Data Context Reference

A DataContexts manages assets for a project.

Configuration

The DataContext configuration file (great_expectations.yml) provides fine-grained control over several core features available to the DataContext to assist in managing resources used by Great Expectations. Key configuration areas include specifying Datasources, Data Docs, Validation Operators, and Stores used to manage access to resources such as expectation suites, validation results, profiling results, evaluation parameters and plugins.

This file is intended to be committed to your repo.

Datasources

Datasources tell Great Expectations where your data lives and how to get it.

Using the CLI command great_expectations add-datasource is the easiest way to add a new datasource.
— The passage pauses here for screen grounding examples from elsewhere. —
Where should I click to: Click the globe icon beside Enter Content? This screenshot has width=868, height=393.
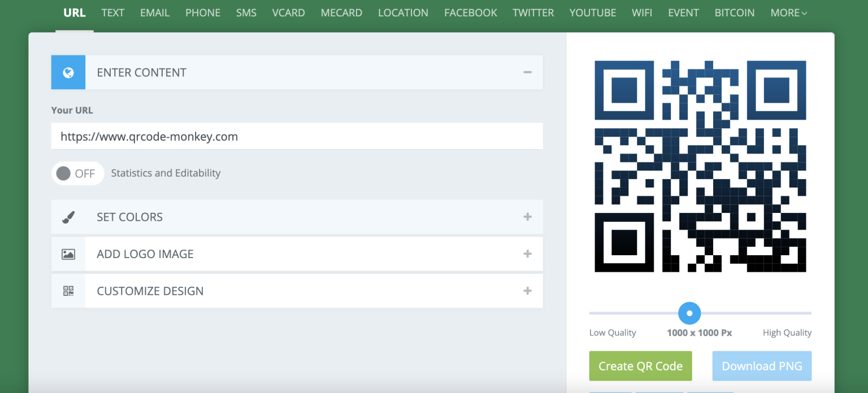(68, 72)
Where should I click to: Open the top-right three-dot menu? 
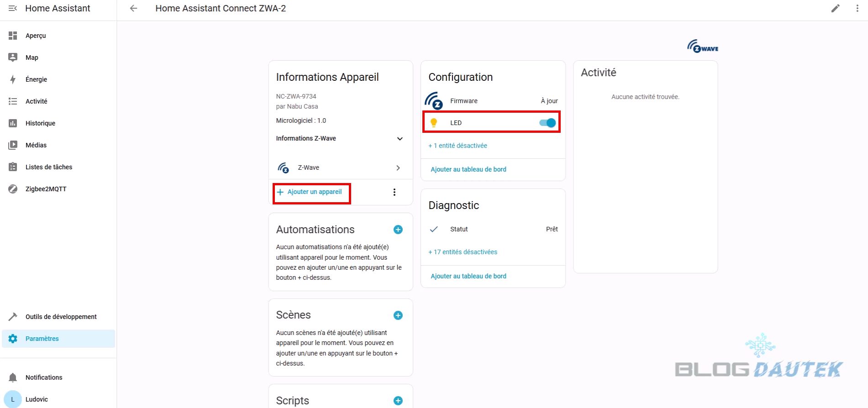[857, 8]
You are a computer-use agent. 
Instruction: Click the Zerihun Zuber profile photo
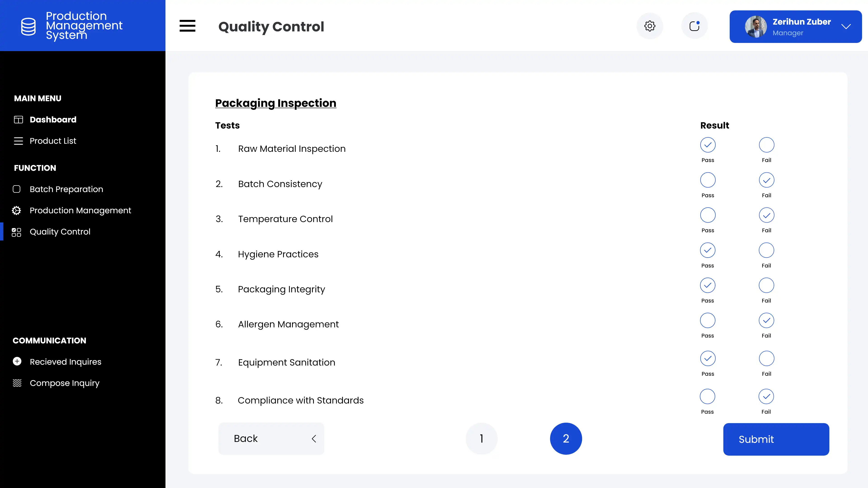(x=755, y=27)
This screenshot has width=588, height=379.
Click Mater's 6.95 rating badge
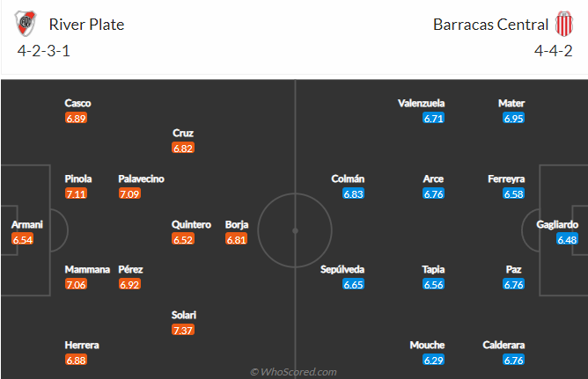point(513,118)
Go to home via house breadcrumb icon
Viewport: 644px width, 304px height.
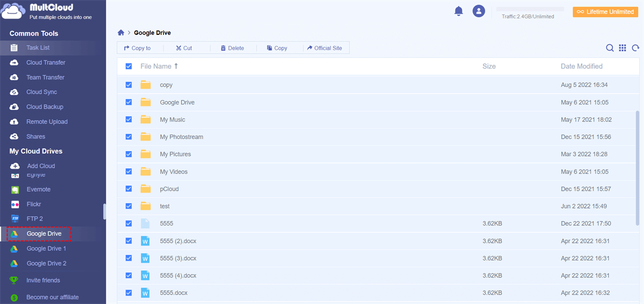tap(121, 33)
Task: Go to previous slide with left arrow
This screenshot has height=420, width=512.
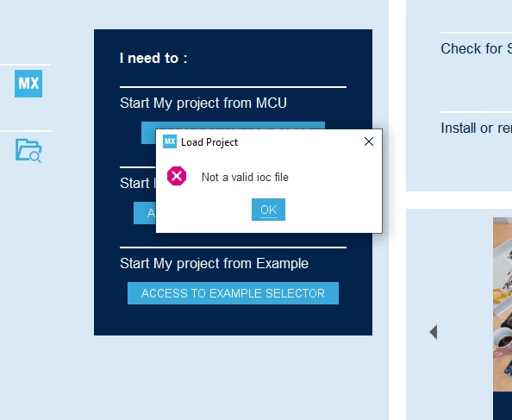Action: tap(434, 332)
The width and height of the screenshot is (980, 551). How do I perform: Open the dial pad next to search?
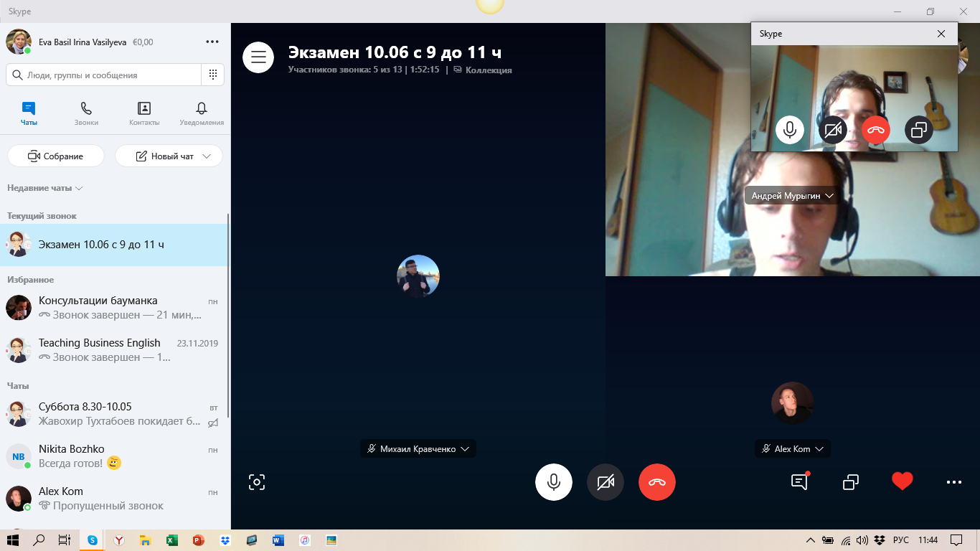tap(213, 75)
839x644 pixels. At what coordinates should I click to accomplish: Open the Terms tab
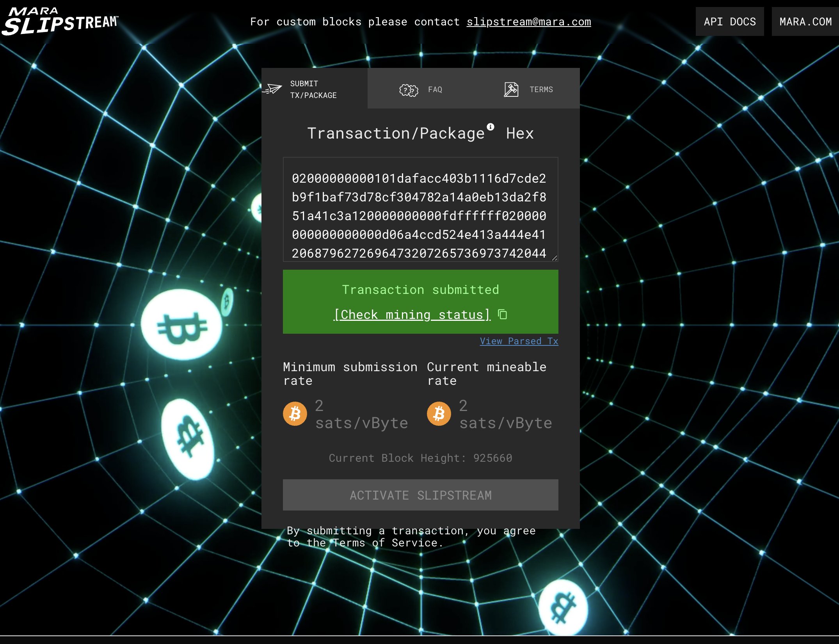pyautogui.click(x=541, y=89)
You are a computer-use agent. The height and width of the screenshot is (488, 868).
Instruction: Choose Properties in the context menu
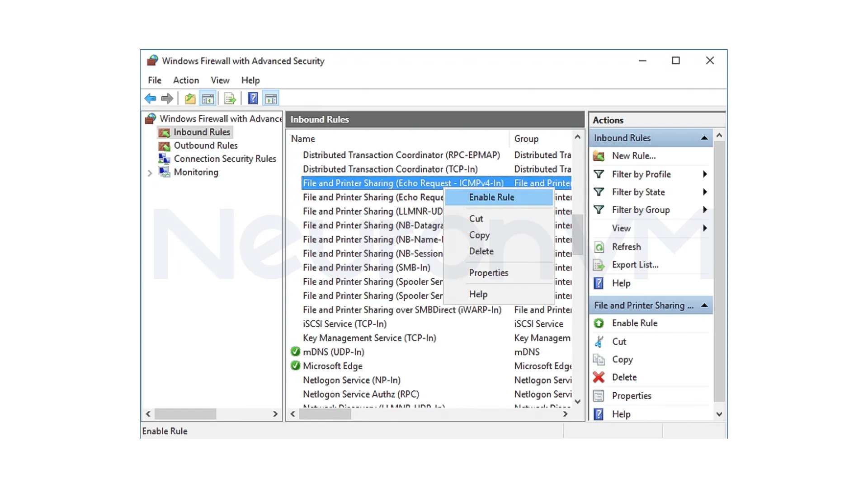click(488, 273)
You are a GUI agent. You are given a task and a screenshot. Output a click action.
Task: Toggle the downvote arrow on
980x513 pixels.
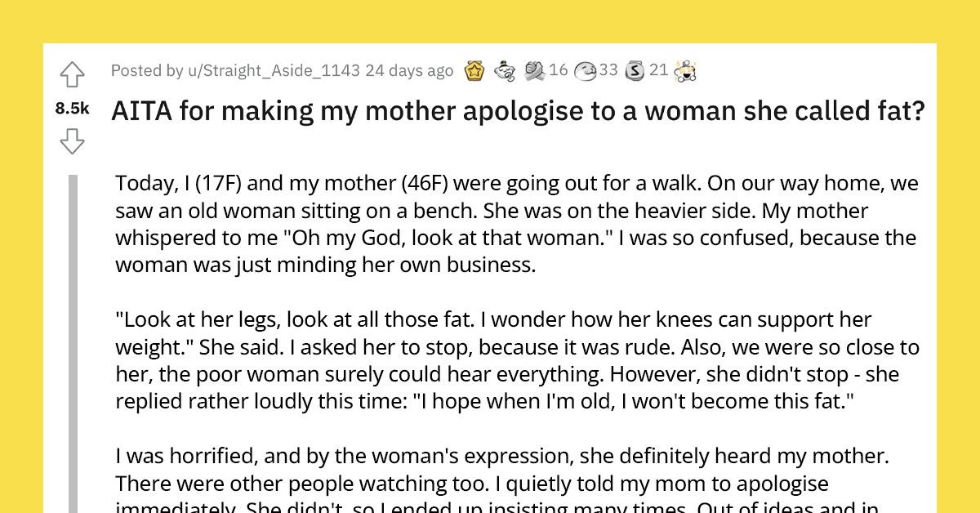(72, 141)
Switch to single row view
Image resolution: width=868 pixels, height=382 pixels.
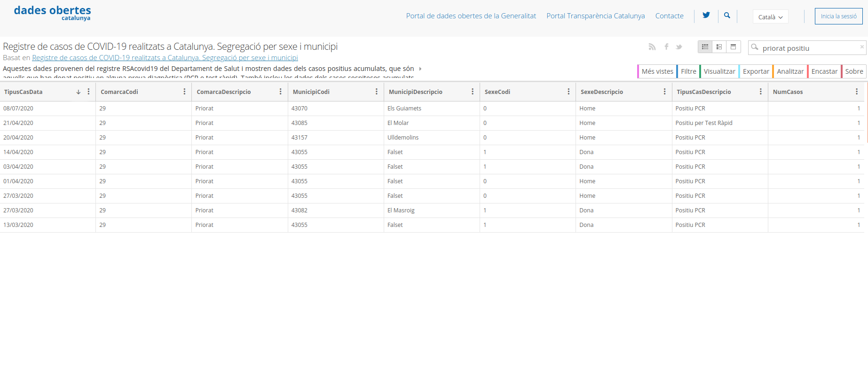pyautogui.click(x=733, y=47)
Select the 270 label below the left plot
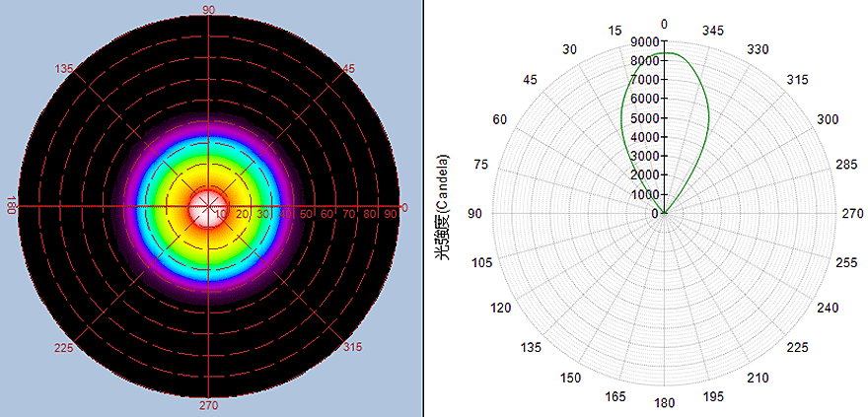Screen dimensions: 868x417 click(x=208, y=403)
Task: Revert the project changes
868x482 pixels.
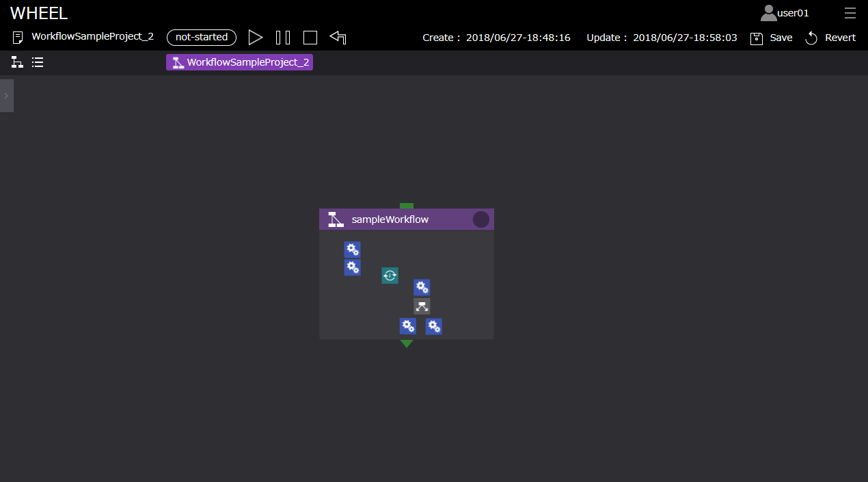Action: [830, 38]
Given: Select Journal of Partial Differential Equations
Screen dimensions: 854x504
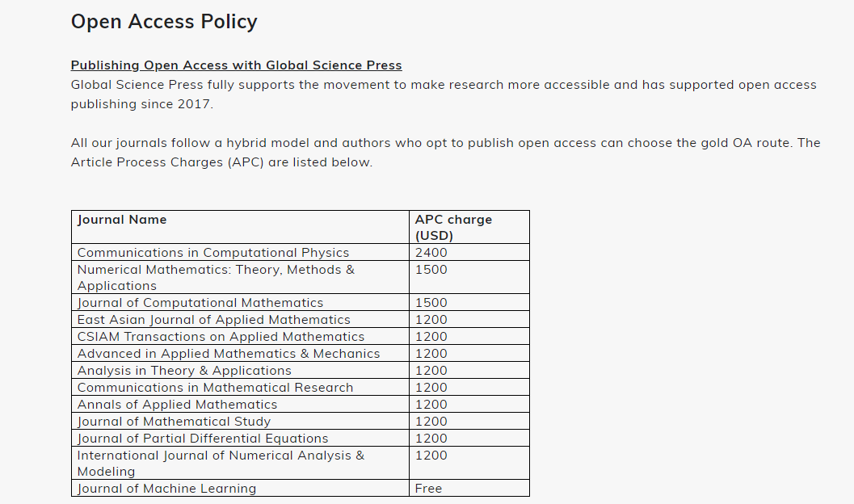Looking at the screenshot, I should coord(203,438).
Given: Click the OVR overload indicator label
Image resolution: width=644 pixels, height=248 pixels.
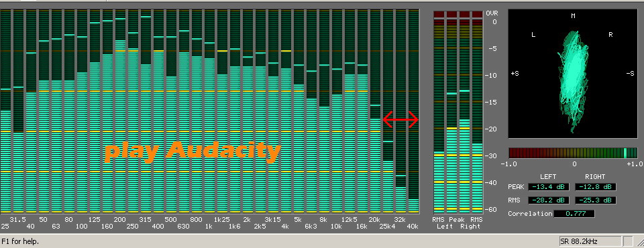Looking at the screenshot, I should pos(492,13).
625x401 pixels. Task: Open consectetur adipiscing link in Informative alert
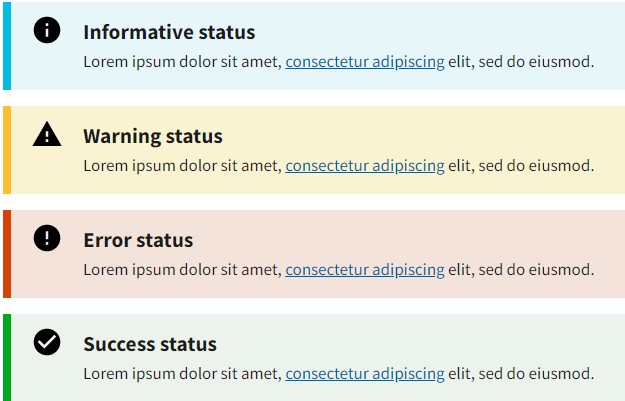365,62
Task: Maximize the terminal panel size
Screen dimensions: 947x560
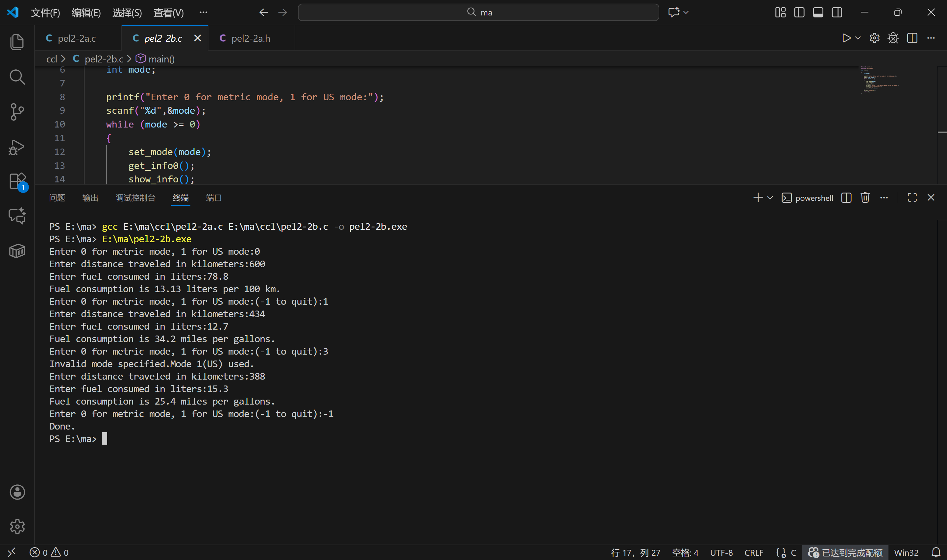Action: pyautogui.click(x=912, y=198)
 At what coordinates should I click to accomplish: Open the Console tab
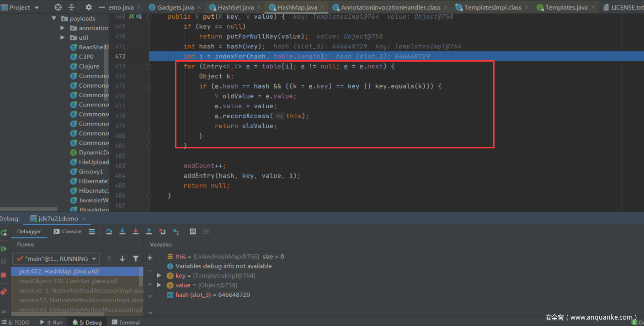tap(68, 231)
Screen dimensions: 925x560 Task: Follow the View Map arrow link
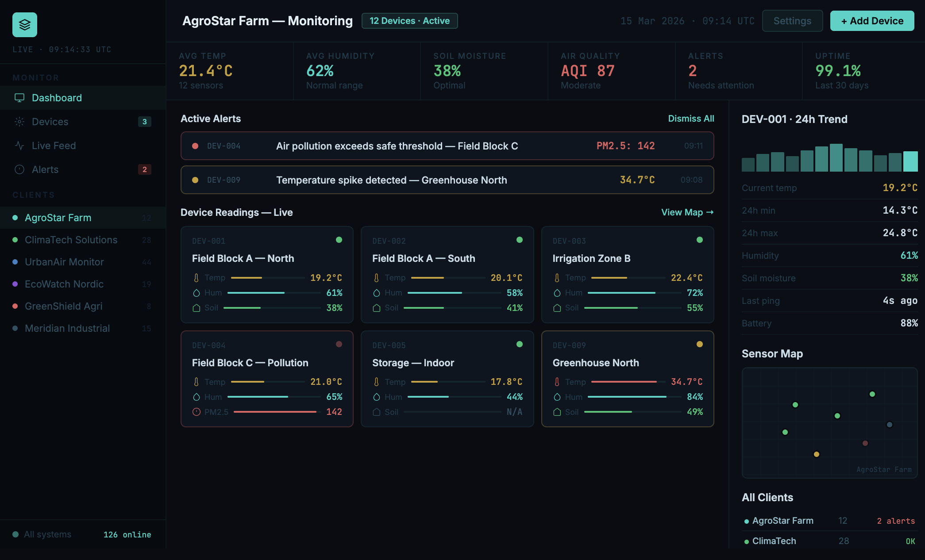pos(687,212)
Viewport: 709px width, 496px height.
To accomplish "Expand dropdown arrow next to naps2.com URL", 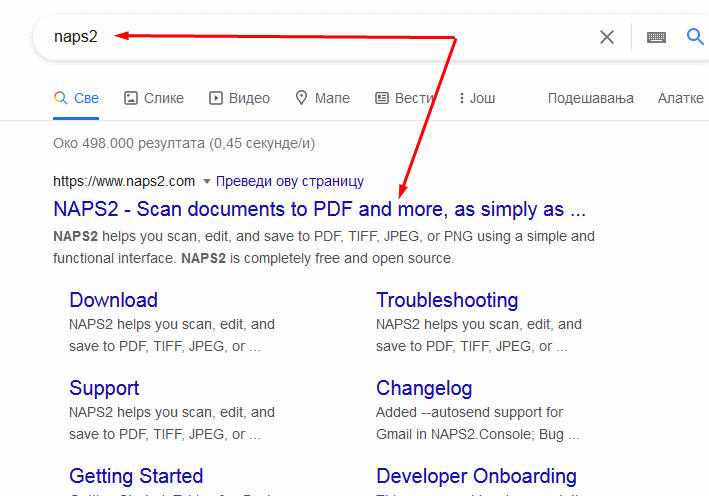I will click(x=207, y=182).
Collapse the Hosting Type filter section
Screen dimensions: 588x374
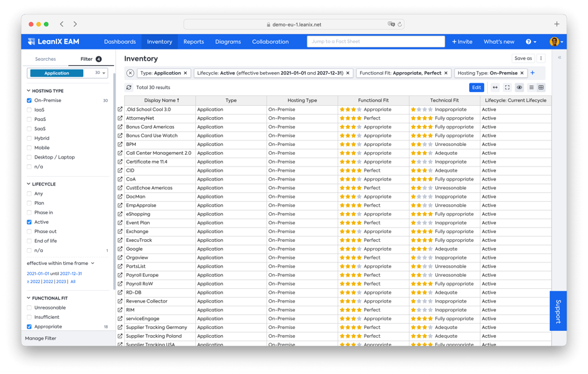click(x=29, y=91)
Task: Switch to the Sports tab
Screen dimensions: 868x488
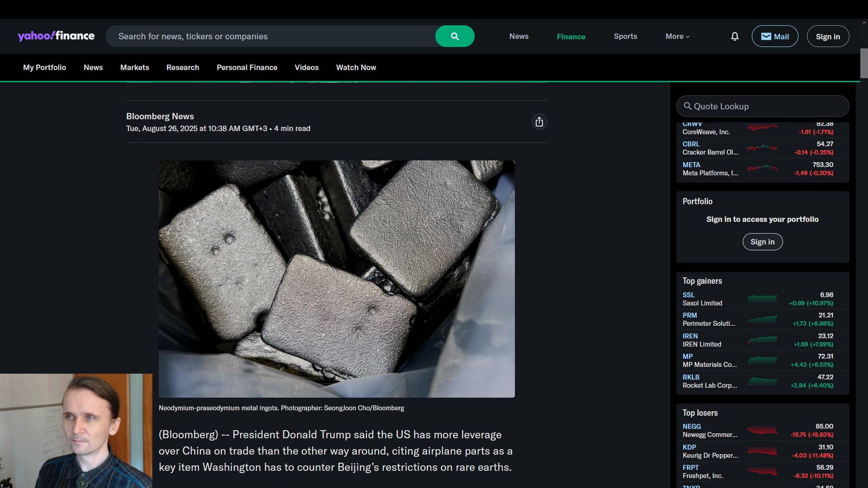Action: [x=625, y=36]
The datasources section declares which Datasources objects should be available in the DataContext. Each datasource definition should include the class_name of the datasource, generators, and any other relevant configuration information. For example, the following simple configuration supports a Pandas-based pipeline:

datasources:
  pipeline:
    class_name: PandasDatasource
    generators:
      default:
        class_name: InMemoryGenerator

The following configuration demonstrates a more complicated configuration for reading assets from s3 into pandas. It will access the amazon public NYC taxi data and provides access to two assets: ‘taxi-green’ and ‘taxi-fhv’ which represent two public datasets available from the resource.

datasources:
  nyc_taxi:
    class_name: PandasDatasource
    generators:
      s3:
        class_name: S3Generator
        bucket: nyc-tlc
        delimiter: '/'
        reader_options:
          sep: ','
          engine: python
        assets:
          taxi-green:
            prefix: trip data/
            regex_filter: 'trip data/green.*\.csv'
          taxi-fhv:
            prefix: trip data/
            regex_filter: 'trip data/fhv.*\.csv'
    data_asset_type:
      class_name: PandasDataset

Here is an example for a SQL based pipeline:

datasources:
  edw:
    class_name: SqlAlchemyDatasource
    credentials: ${data_warehouse}
    data_asset_type:
      class_name: SqlAlchemyDataset
    generators:
      default:
        class_name: TableGenerator

Note the credentials key references a corresponding key in the config_variables.yml file which is not in source control that would look like this:

data_warehouse:
  drivername: postgres
  host: warehouse.ourcompany.biz
  port: '5432'
  username: bob
  password: 1234
  database: prod

Note that the datasources section includes all defined generators as well as specifying their names. See Using custom expectations with a Datasource for more information about configuring datasources to use custom expectations.

Data Asset Names

Data asset names consist of three parts, a datasource, generator, and generator asset. DataContext functions will attempt to “normalize” a data_asset_name if they are provided with only a string, by splitting on the delimiter character (by default ‘/’) and then attempting to identify an unambiguous name. DataContext searches through names that already have expectation suites first, then considers names provided by generators.

For example:

# Returns a normalized name with string representation my_datasource/my_generator/my_asset if
# my_datasource and my_generator uniquely provide an asset called my_asset
context.normalize_data_asset_name("my_asset")

Data Docs

The Data Docs section defines how individual sites should be built and deployed. See the detailed documentation for more information.

Stores

A DataContext requires three stores to function properly: an expectations_store, validations_store, and evaluation_parameter_store. Consequently a minimal store configuration for a DataContext would include the following:

expectations_store_name: expectations_store
validations_store_name: validations_store
evaluation_parameter_store_name: evaluation_parameter_store

stores:
  expectations_store:
    class_name: ExpectationsStore
    store_backend:
      class_name: FixedLengthTupleFilesystemStoreBackend
      base_directory: expectations/
  validations_store:
    class_name: ValidationsStore
    store_backend:
      class_name: FixedLengthTupleFilesystemStoreBackend
      base_directory: uncommitted/validations/
  evaluation_parameter_store:
    class_name: InMemoryEvaluationParameterStore

The expectations_store provides access to expectations_suite objects, using the DataContext’s namespace; the validations_store does the same for validations. See Evaluation Parameters for more information on the evaluation parameters store.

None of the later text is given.